* EXTRACTED DATA *

----------

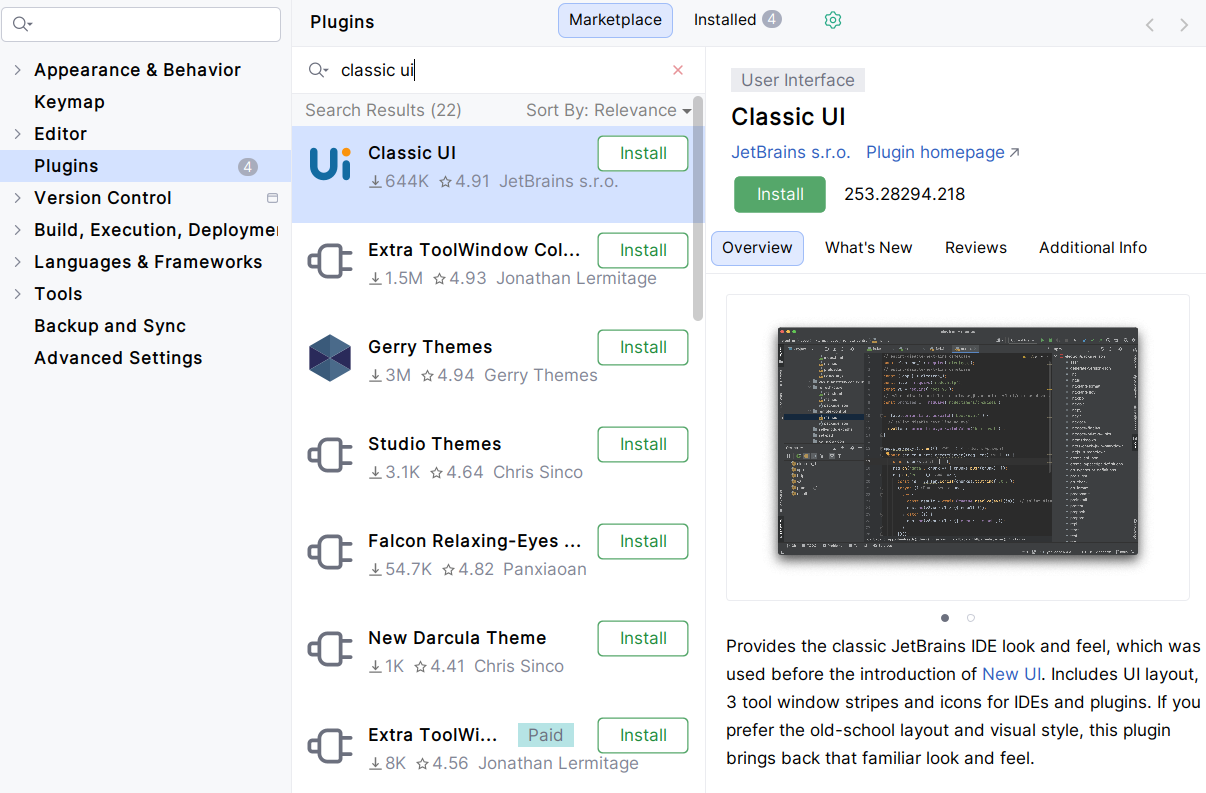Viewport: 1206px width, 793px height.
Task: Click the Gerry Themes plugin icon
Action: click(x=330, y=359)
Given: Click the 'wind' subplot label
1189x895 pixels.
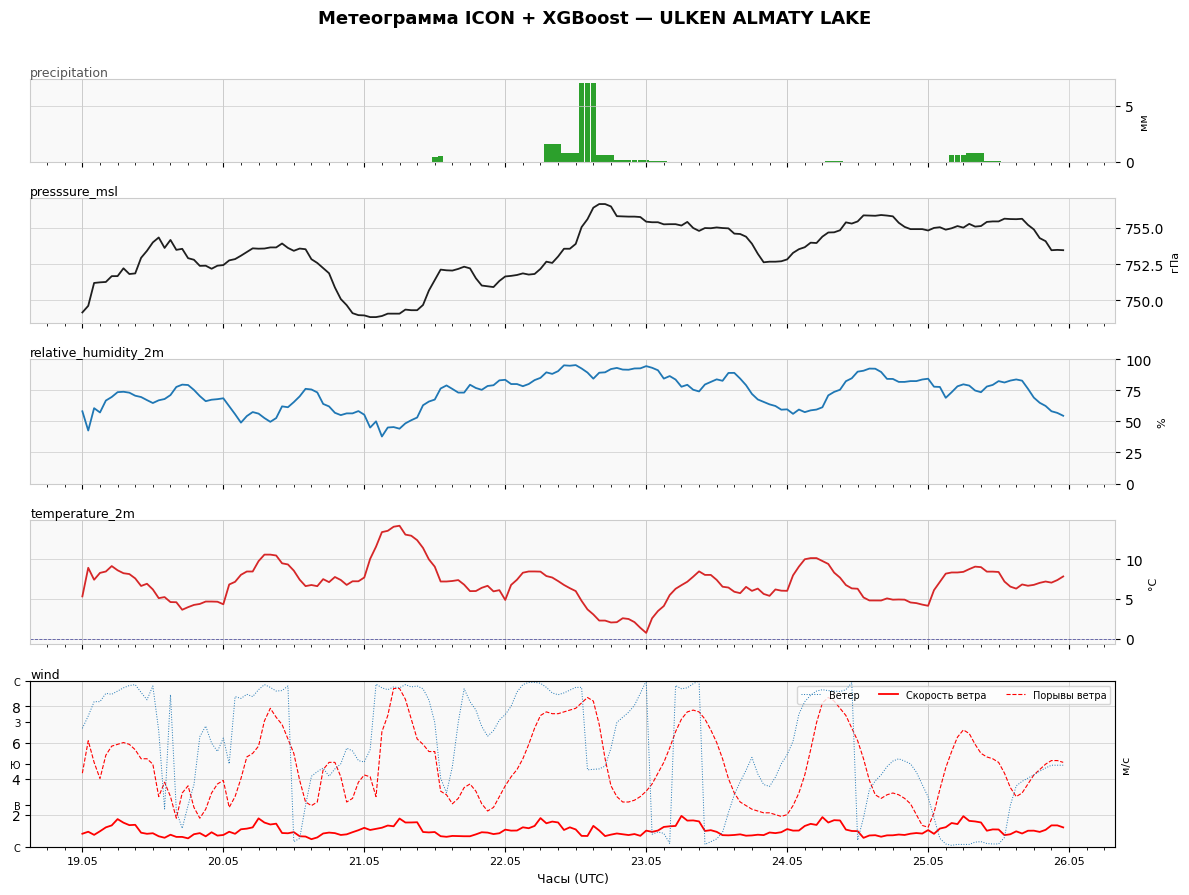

----------

* HOW TO COMPLETE THIS TASK *
Only the lines from the line with "Given: Click the 'wind' subplot label" through the final line of the material belong in the answer, copied exactly and without pictures.

* EXERCISE RESPONSE *
Given: Click the 'wind' subplot label
1189x895 pixels.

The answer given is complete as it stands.